Task goal
Among the entries below, take the line with "Where should I click to: Select" and the line with "Task: Collapse the LDAP tree node", and output them and every line between them exactly, with nothing else.

Saved entries
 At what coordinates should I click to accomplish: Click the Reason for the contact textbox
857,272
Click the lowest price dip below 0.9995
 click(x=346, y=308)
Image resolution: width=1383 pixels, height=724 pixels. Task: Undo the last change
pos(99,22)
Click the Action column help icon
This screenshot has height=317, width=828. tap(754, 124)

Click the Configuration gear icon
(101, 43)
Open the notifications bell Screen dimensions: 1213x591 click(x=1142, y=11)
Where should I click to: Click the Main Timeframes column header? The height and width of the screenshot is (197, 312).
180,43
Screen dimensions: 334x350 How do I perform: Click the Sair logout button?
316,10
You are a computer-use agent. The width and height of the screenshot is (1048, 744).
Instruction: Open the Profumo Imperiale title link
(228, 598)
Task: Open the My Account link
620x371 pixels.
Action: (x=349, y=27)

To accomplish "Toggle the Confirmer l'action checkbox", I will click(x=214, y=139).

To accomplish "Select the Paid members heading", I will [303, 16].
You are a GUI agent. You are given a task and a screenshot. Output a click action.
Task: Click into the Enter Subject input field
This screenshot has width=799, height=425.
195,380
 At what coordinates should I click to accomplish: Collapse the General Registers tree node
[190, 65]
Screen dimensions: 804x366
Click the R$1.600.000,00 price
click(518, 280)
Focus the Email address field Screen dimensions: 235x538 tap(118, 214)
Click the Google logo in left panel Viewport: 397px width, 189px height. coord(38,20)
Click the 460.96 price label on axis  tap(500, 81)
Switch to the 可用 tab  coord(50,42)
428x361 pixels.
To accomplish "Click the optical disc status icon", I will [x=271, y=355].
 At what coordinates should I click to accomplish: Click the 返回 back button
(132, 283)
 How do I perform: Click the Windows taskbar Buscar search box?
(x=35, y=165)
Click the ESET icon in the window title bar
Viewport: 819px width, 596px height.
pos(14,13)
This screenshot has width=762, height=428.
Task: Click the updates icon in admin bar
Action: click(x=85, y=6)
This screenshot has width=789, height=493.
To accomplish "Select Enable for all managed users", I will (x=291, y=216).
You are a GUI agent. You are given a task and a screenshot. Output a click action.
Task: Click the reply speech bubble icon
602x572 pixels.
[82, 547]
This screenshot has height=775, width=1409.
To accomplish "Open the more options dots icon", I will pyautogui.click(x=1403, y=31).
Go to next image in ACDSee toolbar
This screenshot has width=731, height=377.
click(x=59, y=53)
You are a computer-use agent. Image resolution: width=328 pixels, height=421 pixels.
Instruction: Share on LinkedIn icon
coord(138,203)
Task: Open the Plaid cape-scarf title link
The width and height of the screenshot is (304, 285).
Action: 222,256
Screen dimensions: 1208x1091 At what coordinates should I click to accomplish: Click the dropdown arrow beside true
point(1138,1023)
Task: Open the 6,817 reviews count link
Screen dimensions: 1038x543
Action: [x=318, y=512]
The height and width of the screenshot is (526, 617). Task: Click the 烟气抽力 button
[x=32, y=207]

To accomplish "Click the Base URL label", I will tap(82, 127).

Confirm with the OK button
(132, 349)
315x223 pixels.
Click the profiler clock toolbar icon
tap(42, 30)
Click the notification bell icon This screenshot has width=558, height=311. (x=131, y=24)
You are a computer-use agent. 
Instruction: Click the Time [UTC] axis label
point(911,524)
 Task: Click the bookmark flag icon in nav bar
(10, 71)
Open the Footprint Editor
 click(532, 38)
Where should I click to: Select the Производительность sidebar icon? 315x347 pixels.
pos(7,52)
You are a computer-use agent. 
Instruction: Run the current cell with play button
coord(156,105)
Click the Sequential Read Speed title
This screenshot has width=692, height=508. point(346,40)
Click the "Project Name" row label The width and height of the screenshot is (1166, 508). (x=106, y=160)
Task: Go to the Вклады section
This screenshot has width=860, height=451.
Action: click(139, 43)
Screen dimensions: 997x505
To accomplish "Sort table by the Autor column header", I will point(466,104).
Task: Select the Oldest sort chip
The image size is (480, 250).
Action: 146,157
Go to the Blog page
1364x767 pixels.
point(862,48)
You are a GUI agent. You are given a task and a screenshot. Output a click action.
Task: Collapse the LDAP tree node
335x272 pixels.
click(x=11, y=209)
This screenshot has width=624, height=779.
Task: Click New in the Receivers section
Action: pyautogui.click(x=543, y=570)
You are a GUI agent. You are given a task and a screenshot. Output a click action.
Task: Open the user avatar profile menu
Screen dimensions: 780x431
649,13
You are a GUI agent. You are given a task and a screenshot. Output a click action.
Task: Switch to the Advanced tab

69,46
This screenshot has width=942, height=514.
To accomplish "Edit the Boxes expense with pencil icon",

Task result
Where should I click to: Select the Производительность sidebar icon? 315x347 pixels.
pos(7,52)
You are a computer-use agent. 
Instruction: Run the current cell with play button
coord(156,105)
Click the Sequential Read Speed title
This screenshot has width=692, height=508. point(346,40)
Click the "Project Name" row label The width and height of the screenshot is (1166, 508). (x=106, y=160)
Task: Go to the Вклады section
This screenshot has width=860, height=451.
Action: click(139, 43)
Screen dimensions: 997x505
To accomplish "Sort table by the Autor column header", I will point(466,104).
Task: Select the Oldest sort chip
The image size is (480, 250).
Action: 146,157
Go to the Blog page
1364x767 pixels.
point(862,48)
You are a GUI agent. You are given a task and a screenshot. Output a click action.
Task: Collapse the LDAP tree node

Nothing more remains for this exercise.